_Work item_
From the line containing "Task: Open the bottom Smoothing dropdown" through the last line of the records below, each line is to be repeated exactly; pictures are to be omitted.
*** Block opens ***
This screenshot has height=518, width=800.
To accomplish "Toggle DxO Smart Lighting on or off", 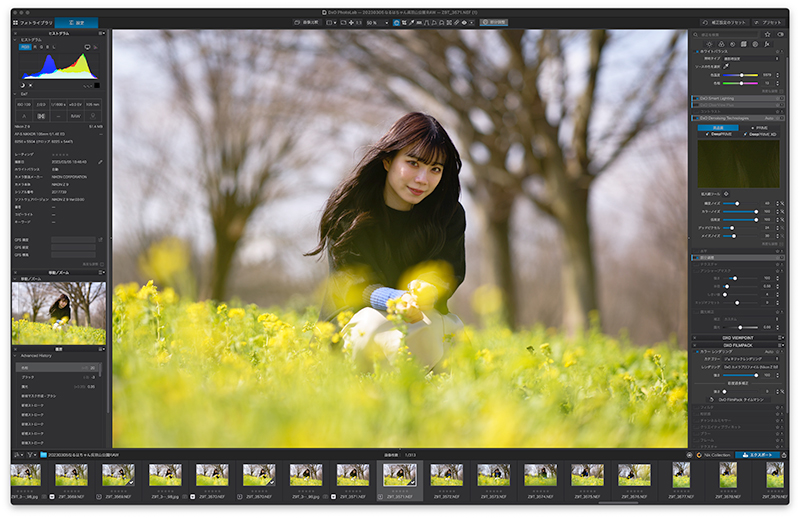I will click(696, 99).
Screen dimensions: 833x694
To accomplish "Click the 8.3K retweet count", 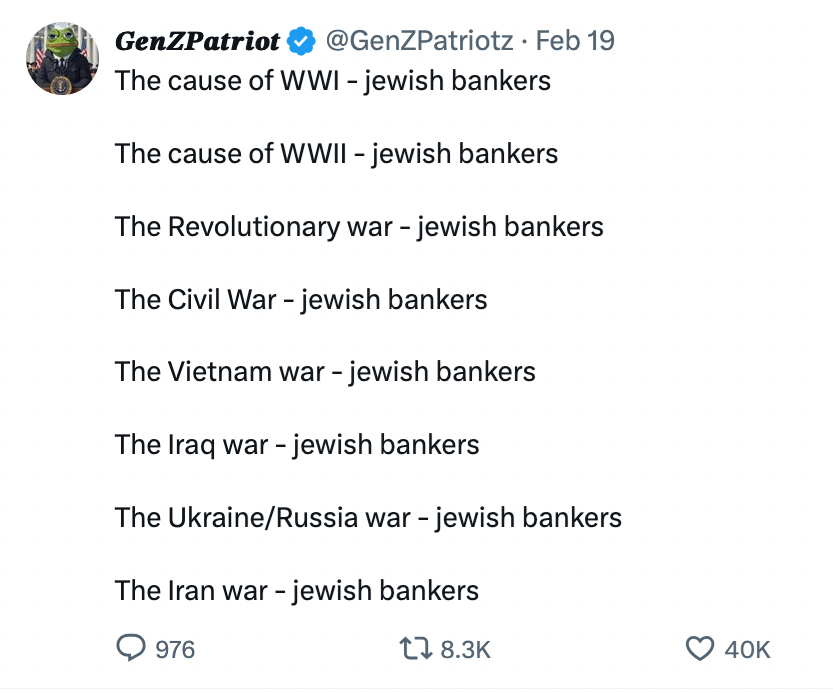I will (x=465, y=650).
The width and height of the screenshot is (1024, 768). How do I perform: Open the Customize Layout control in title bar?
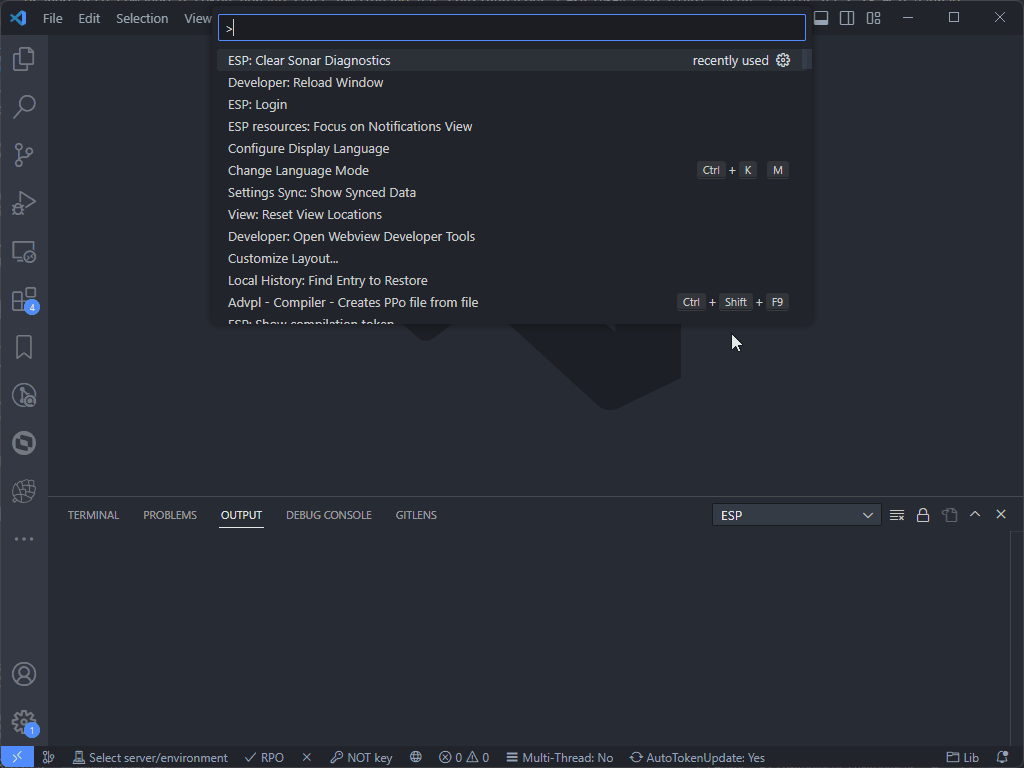click(x=874, y=18)
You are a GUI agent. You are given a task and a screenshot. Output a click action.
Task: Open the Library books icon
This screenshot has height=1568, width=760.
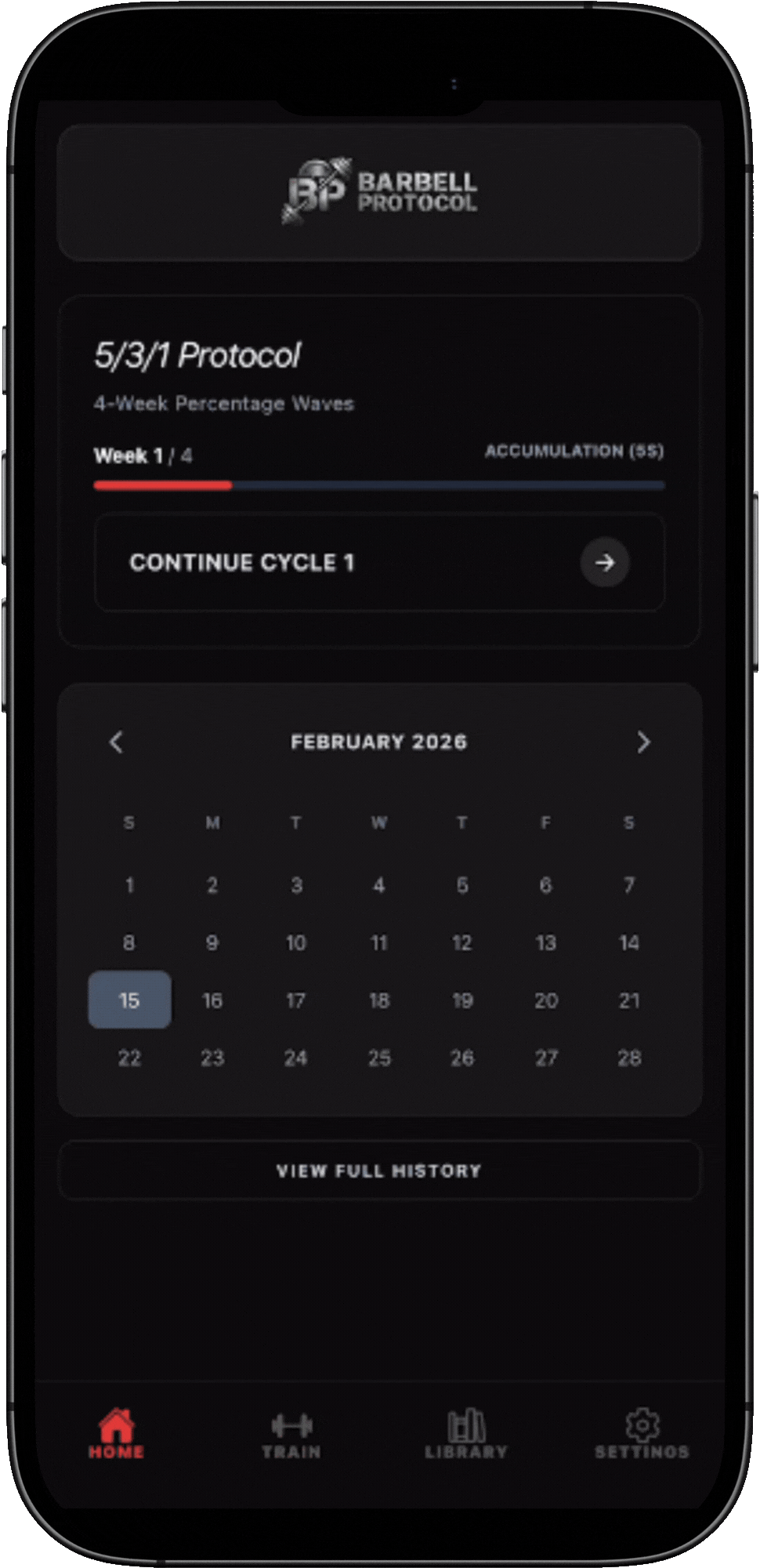click(466, 1425)
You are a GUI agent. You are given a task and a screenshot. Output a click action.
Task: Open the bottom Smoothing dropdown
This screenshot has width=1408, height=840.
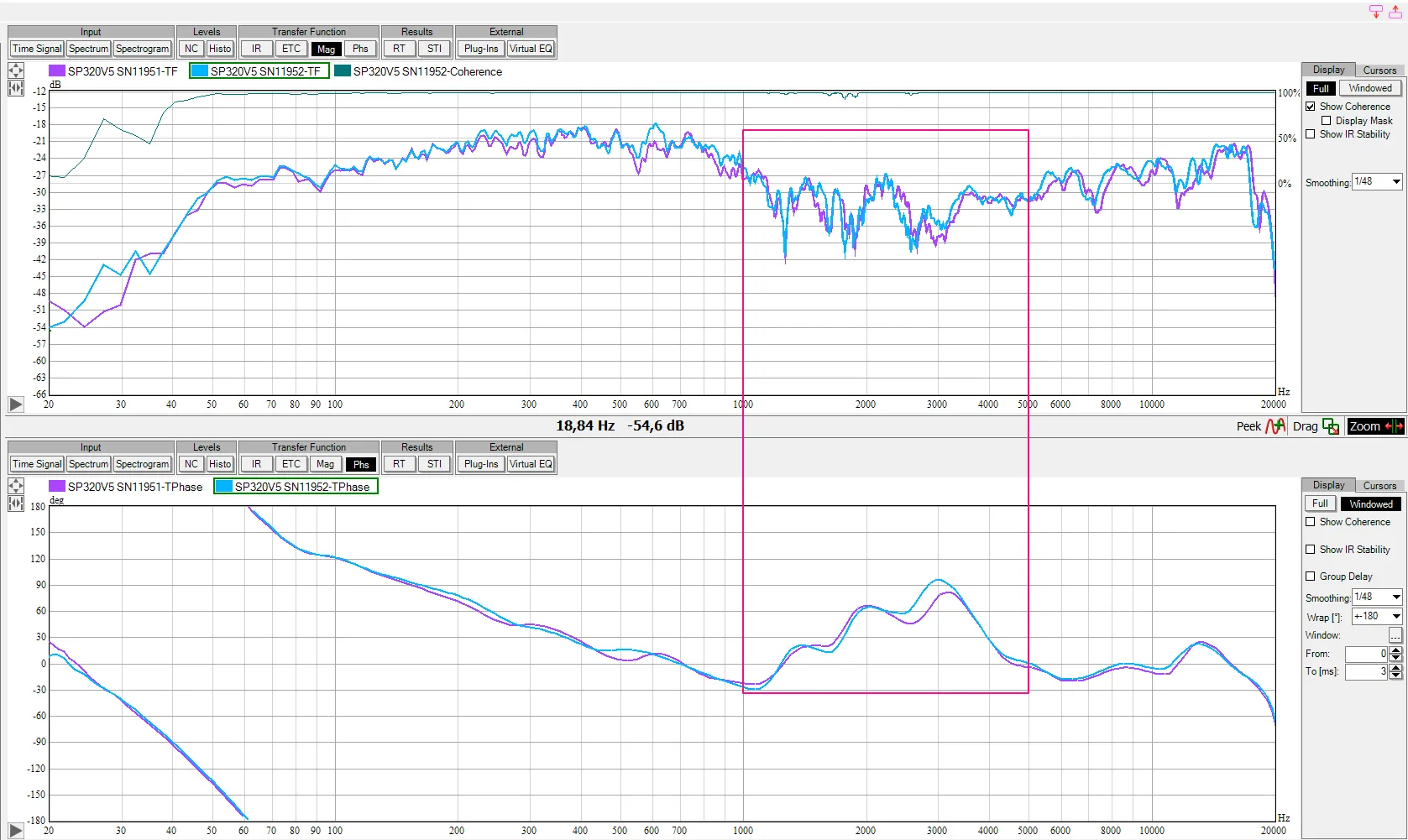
*** Block closes ***
_Solution for this task_
Task: Open the bottom Smoothing dropdown
This screenshot has width=1408, height=840.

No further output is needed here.